**Task requirements**
Reproduce the records exactly, beginning with their first line and ending with the line that contains "Task: Click the csrfDisabled: true code line", and output nothing more.

**Records to process**
● ● ● ●
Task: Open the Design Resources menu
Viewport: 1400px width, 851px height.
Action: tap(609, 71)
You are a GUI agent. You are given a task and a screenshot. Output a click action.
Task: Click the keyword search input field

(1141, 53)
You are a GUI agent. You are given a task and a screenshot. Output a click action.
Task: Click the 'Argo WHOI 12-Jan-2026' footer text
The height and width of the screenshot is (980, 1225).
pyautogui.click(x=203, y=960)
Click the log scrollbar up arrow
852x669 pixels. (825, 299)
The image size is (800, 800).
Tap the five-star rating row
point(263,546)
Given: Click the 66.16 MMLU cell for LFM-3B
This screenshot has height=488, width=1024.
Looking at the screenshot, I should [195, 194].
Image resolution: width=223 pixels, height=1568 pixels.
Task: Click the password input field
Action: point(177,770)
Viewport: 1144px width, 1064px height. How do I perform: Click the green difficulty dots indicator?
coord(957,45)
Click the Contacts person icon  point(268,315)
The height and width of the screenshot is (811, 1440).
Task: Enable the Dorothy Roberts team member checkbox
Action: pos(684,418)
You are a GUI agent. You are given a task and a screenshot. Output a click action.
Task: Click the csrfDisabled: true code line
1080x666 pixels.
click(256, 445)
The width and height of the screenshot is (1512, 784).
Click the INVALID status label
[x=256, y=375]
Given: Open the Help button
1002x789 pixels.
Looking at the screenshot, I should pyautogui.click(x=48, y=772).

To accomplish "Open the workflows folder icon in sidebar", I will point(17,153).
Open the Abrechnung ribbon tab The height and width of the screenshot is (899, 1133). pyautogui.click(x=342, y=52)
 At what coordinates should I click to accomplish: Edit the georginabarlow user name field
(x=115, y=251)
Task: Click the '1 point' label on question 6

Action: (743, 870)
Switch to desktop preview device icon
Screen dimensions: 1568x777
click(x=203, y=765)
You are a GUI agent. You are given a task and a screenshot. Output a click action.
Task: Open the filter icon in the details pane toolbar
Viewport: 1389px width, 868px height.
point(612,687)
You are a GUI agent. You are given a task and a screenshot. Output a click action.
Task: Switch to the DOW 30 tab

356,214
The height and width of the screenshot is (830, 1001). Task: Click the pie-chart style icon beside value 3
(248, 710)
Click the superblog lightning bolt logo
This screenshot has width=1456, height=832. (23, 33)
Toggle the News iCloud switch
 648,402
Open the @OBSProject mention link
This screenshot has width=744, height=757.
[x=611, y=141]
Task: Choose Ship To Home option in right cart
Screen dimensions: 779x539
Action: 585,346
● ● ● ●
**Result for this exercise**
Task: Open the Design Resources menu
Viewport: 1400px width, 851px height.
Action: tap(609, 71)
You are a GUI agent. You are given a task and a screenshot. Output a click action.
Task: Click the keyword search input field

(1141, 53)
You are a GUI agent. You are given a task and a screenshot. Output a click action.
Task: Click the 'Argo WHOI 12-Jan-2026' footer text
The height and width of the screenshot is (980, 1225).
pyautogui.click(x=203, y=960)
Click the log scrollbar up arrow
852x669 pixels. (825, 299)
The image size is (800, 800).
Tap the five-star rating row
point(263,546)
Given: Click the 66.16 MMLU cell for LFM-3B
This screenshot has height=488, width=1024.
Looking at the screenshot, I should [195, 194].
Image resolution: width=223 pixels, height=1568 pixels.
Task: Click the password input field
Action: point(177,770)
Viewport: 1144px width, 1064px height. How do I perform: Click the green difficulty dots indicator?
coord(957,45)
Click the Contacts person icon  point(268,315)
The height and width of the screenshot is (811, 1440).
Task: Enable the Dorothy Roberts team member checkbox
Action: pos(684,418)
You are a GUI agent. You are given a task and a screenshot. Output a click action.
Task: Click the csrfDisabled: true code line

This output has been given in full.